Injecting neuroblastoma tumours with Zika virus shrank or eliminated those tumours in studies with mice, suggesting that the virus could someday serve as an effective cancer therapy, according to a study led by Nemours Children’s Health researchers and published today in Cancer Research Communications, a journal of the American Association for Cancer Research.
Neuroblastoma is a rare childhood cancer that typically develops in the sympathetic nervous system or the adrenal glands.
Only 700 to 800 cases are diagnosed each year in the United States, accounting for 6% of childhood cancer diagnoses.
However, high-risk neuroblastoma takes a disproportionate toll, causing 15% of childhood cancer deaths.
“More than half of patients with high-risk neuroblastoma do not respond to chemotherapy or radiation, or they respond initially, but develop a recurrence,” explained the study’s senior author, pediatric surgeon Tamarah Westmoreland, MD, PhD, Associate Professor of Surgery at Nemours Children’s in Orlando. “These patients are in urgent need of new treatment options.”
In recent years, researchers have discovered that Zika virus, which is carried by mosquitoes, can potentially be used to kill cancer cells.

Information supplied »
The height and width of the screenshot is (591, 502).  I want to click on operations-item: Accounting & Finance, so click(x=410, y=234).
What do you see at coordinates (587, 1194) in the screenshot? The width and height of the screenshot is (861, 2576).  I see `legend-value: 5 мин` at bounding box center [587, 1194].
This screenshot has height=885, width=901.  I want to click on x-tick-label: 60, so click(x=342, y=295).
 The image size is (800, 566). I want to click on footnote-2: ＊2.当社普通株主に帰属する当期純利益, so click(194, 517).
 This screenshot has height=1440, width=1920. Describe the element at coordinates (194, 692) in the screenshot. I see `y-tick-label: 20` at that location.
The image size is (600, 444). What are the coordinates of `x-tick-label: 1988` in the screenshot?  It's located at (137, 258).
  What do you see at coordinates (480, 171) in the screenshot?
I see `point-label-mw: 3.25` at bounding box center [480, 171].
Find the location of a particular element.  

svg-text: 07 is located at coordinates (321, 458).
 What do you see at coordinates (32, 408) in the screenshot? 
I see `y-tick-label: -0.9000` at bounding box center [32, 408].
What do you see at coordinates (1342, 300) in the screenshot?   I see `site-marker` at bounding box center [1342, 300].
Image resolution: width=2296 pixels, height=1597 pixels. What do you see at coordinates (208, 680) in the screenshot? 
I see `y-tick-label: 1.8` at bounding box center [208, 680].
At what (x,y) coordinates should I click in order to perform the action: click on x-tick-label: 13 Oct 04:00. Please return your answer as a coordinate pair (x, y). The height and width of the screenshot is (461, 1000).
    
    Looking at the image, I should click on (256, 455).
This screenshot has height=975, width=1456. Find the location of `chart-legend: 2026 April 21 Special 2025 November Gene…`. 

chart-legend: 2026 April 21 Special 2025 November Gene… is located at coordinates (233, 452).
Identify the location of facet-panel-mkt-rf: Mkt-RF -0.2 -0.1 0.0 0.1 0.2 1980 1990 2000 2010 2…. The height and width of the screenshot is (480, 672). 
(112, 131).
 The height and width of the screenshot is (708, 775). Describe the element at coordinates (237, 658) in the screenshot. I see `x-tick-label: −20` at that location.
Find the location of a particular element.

Exercises to complete »
1. In the article on Zika virus and neuroblastoma, condense the paragraph beginning "Injecting neuroblastoma tumours with Zika virus" into a single shorter sentence that keeps its main facts.
2. Proceed with the article on Zika virus and neuroblastoma, picking up right after its final sentence.
The records were drawn from a different source than the article on Zika virus and neuroblastoma.

Numbered answers »
1. A Nemours Children's Health study in mice, published today in the American Association for Cancer Research journal Cancer Research Communications, found that injecting neuroblastoma tumors with Zika virus shrank or eliminated them, suggesting the virus could someday be an effective cancer therapy.

2.
Zika virus infections in pregnant women can cause serious birth defects as the virus targets CD24, a developmental protein.
Previous research has suggested that certain cancers that express the CD24 protein are also vulnerable to the Zika virus, opening the door for Zika virus to be used as a treatment.
In this study, Westmoreland and first author Joseph Mazar, PhD, Research Scientist at Nemours Children’s, examined Zika’s potential against neuroblastoma.
The researchers studied mice with neuroblastoma tumours that express high levels of CD24.
They injected half of the mice with a saline solution, and the other half with Zika virus.
Tumour sizes were monitored three times a week thereafter.
The study showed that all mice injected with the Zika virus experienced a nearly total loss of tumour size.
The highest dosage tested resulted in complete elimination of the tumour, which was confirmed by an independent Nemours Children’s pathologist.
In four weeks of follow-up, there was no recurrence of the tumour. Furthermore, the mice did not develop any symptoms of Zika virus infection or any side effects.
To determine whether treatment with Zika virus is likely to help human patients survive longer, the researchers developed mouse models of human neuroblastoma tumours, treating them with either Zika virus or a saline solution.
Twenty-eight days after the treatment, all tumours that received the saline solution had grown by as much as 800%.
The tumour models that had received Zika had shrunk to approximately 12% of the original mass, which was confirmed to represent scar tissue rather than the tumour cells.
After four additional weeks, no further tumour growth was detected, suggesting that patients treated with Zika virus would be more likely to survive.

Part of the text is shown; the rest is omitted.